Merci, mon colonel !
À Villegenon (Cher), 5 km après Vailly, le groupe rejoint le gros du convoi, qui a déjà préparé leur hébergement à l’école du village. Tout irait bien, s’il n’y avait pas les signes inquiétants de l’arrivée imminente des Allemands : sur la place, des soldats brûlent des papiers (sans doute des archives). Hélène intrigue auprès d’un lieutenant-colonel, « grand, sec, yeux perçants, nez fin, grisonnant », pour obtenir le moyen d’évacuer d’urgence leurs 61 enfants. Miracle, il se laisse émouvoir : il leur alloue trois camions. Les institutrices déchargent en hâte les charrettes, pour hisser les bagages sur les véhicules. « Les soldats nous aident à tout caser. Tous sont charmants et souriants […]. Belle atmosphère de cordialité » (11). Désintéressés, avec ça : ils refusent toute récompense. Et en route ! « Il fait chaud, et nous mangeons de la poussière à défaut de pain […]. Je dors par moment, tant je suis fatiguée. »

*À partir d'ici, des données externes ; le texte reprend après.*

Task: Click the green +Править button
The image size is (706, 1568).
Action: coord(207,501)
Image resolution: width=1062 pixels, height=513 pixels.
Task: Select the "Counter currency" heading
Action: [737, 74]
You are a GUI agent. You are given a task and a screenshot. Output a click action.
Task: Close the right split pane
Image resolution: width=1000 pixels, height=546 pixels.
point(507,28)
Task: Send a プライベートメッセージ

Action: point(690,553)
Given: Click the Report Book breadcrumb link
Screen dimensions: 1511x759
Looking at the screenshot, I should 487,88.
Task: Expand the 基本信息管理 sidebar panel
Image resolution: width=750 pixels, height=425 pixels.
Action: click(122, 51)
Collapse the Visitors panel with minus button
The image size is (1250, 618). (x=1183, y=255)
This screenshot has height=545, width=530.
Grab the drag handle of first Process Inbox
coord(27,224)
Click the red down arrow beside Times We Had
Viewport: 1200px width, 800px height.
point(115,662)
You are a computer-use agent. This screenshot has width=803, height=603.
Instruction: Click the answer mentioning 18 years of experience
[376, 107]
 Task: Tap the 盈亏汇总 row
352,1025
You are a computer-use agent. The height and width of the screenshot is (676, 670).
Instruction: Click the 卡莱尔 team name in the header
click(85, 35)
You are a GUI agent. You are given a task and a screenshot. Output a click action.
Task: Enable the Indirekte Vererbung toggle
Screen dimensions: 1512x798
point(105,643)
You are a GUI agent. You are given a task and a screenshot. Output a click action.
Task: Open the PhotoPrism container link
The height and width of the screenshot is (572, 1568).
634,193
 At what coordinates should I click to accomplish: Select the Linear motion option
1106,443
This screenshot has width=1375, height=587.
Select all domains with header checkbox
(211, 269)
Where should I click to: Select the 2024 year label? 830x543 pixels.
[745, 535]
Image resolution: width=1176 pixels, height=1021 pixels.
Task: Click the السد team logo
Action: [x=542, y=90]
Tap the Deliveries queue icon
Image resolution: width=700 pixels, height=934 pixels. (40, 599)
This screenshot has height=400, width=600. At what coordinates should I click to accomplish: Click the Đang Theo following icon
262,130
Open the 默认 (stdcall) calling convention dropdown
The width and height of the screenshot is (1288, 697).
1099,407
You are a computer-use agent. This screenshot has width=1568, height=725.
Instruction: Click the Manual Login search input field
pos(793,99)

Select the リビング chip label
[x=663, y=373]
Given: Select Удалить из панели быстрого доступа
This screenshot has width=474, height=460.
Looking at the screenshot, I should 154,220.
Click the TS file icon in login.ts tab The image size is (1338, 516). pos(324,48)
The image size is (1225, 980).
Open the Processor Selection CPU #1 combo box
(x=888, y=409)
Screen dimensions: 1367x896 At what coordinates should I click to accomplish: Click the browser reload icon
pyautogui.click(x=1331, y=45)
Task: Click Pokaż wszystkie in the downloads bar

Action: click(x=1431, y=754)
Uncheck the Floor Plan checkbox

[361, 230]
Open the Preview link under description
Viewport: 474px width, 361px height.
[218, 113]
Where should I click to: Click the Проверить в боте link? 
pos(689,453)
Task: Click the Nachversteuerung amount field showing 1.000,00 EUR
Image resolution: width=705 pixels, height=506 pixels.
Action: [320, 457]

Le convoi désormais motorisé arrive vite à la Chapelle-d’Angillon (Cher), qui n’est qu’à 16 km. Là, « murmure d’armistice, nous n’en croyons pas nos oreilles. Nous disons : « Encore un bobard ». Les enfants disent : « Chic, on va rentrer chez nous ! » – « Ne vous réjouissez pas trop, mes petits » », car, si les grands comprennent, les petits, « ne songeaient, eux, qu’à revoir leurs parents. C’est tellement naturel » (12).
Le retour
Le récit d’exode d’Hélène s’arrête ici. On sait, cependant, qu’ils sont arrivés le lendemain 18 juin à Châteauroux (Indre), 95 km plus loin. Ils y restent cinq jours. Sur les événements qui se sont passés dans cette ville – bombardement du 19 juin, arrivée des Allemands le 22 – Hélène ne dit rien. Le lundi 24, institutrices et enfants sont emmenés, en camions semble-t-il, vers le Nord et font étape le soir à Massay (Cher). Le lendemain soir mardi 25, ils sont de retour à Montbouy. La boucle est bouclée. À l’aller, 180 km, dont près de 90 dans les conditions inconfortables qu’on a vues. Au retour, par un itinéraire plus direct, et des moyens de transport meilleurs, 160 km.
Nous retrouvons Hélène le 5 juillet dans la région parisienne, où elle vient, visiblement, de rentrer enfin. Elle note dans son journal qu’elle doit se rendre à l’Hôtel de Ville de Paris, pour faire la preuve, devant son administration, qu’elle a accompli tout son devoir. La mode est en effet aux sanctions contre les « abandons de poste »… Et il est bon de veiller à ce qu’une collègue ne tire pas la couverture à elle, en s’attribuant tout le mérite du sauvetage des enfants au cours de ces journées difficiles.
Hélène G (1912-1981), Récit d’exode 14-17 juin 1940, suivi de Journal, 5-15 juillet 1940 [APA 2138] 24 p. – Complété par Lettres d’évacuation [APA 2138.10], 100 p. – « Hélène Gauthier » est un pseudonyme.